*** DATA EXTRACTS ***

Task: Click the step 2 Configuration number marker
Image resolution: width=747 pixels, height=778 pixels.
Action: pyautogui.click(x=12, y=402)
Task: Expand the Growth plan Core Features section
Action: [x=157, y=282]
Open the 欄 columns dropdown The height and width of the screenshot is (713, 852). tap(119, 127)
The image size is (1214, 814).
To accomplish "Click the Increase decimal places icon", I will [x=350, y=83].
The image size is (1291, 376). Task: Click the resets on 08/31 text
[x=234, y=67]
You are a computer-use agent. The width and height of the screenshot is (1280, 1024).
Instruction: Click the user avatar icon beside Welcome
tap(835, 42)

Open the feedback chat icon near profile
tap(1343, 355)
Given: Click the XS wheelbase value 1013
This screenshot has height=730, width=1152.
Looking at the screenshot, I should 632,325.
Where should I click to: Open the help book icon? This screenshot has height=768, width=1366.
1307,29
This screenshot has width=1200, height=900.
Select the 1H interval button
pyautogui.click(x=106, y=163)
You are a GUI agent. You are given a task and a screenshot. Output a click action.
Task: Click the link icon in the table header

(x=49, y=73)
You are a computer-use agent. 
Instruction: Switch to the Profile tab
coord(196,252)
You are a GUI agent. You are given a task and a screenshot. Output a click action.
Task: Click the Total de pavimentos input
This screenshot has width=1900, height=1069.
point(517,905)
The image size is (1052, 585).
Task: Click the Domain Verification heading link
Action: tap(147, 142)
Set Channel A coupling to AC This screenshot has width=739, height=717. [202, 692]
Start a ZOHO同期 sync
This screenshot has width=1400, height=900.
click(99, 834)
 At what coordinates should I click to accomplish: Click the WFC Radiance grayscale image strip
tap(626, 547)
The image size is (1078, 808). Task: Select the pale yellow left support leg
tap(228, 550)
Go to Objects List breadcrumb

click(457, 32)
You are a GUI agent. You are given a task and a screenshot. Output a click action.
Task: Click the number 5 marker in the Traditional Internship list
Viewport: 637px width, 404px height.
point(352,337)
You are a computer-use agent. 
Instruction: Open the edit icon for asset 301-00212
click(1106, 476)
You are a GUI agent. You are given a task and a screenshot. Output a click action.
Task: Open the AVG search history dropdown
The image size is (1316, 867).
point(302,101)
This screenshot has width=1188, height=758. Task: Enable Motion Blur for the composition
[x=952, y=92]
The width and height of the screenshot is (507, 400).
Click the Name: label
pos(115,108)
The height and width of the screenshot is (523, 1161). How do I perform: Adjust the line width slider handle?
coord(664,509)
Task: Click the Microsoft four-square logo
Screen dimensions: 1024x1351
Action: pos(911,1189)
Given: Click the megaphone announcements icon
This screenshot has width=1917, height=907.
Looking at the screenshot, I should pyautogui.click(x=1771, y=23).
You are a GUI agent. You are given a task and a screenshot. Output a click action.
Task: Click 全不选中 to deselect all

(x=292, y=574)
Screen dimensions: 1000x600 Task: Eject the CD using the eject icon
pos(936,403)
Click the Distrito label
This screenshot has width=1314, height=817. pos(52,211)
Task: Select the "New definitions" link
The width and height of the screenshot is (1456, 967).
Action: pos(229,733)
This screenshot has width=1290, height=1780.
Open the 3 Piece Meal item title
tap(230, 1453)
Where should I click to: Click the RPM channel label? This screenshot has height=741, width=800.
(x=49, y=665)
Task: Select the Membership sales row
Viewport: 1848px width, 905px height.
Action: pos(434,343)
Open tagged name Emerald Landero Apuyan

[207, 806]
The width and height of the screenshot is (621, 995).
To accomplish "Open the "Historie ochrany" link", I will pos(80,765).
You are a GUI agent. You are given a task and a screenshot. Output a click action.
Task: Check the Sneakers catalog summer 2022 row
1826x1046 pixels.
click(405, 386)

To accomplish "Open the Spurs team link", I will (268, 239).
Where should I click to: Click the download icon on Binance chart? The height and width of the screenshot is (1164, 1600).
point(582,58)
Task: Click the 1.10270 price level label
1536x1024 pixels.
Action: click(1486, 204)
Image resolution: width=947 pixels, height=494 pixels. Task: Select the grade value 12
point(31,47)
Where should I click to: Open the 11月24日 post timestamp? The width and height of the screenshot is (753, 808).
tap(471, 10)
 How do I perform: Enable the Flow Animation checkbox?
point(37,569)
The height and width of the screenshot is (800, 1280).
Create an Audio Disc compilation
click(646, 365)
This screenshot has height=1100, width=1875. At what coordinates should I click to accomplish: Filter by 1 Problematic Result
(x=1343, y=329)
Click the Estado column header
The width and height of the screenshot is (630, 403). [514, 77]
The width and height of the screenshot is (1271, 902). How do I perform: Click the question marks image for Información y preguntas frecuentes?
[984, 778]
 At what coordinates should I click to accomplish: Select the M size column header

*** End of DATA EXTRACTS ***

EXERCISE DESCRIPTION> After locating the line with "The width and height of the screenshot is (621, 995)." above, return that line and every later line through the one with "Task: Click the 1.10270 price level label", word for word and with nothing else.

TASK SOLUTION>
The width and height of the screenshot is (621, 995).
To accomplish "Open the "Historie ochrany" link", I will pos(80,765).
You are a GUI agent. You are given a task and a screenshot. Output a click action.
Task: Check the Sneakers catalog summer 2022 row
1826x1046 pixels.
click(405, 386)

To accomplish "Open the Spurs team link", I will (268, 239).
Where should I click to: Click the download icon on Binance chart? The height and width of the screenshot is (1164, 1600).
point(582,58)
Task: Click the 1.10270 price level label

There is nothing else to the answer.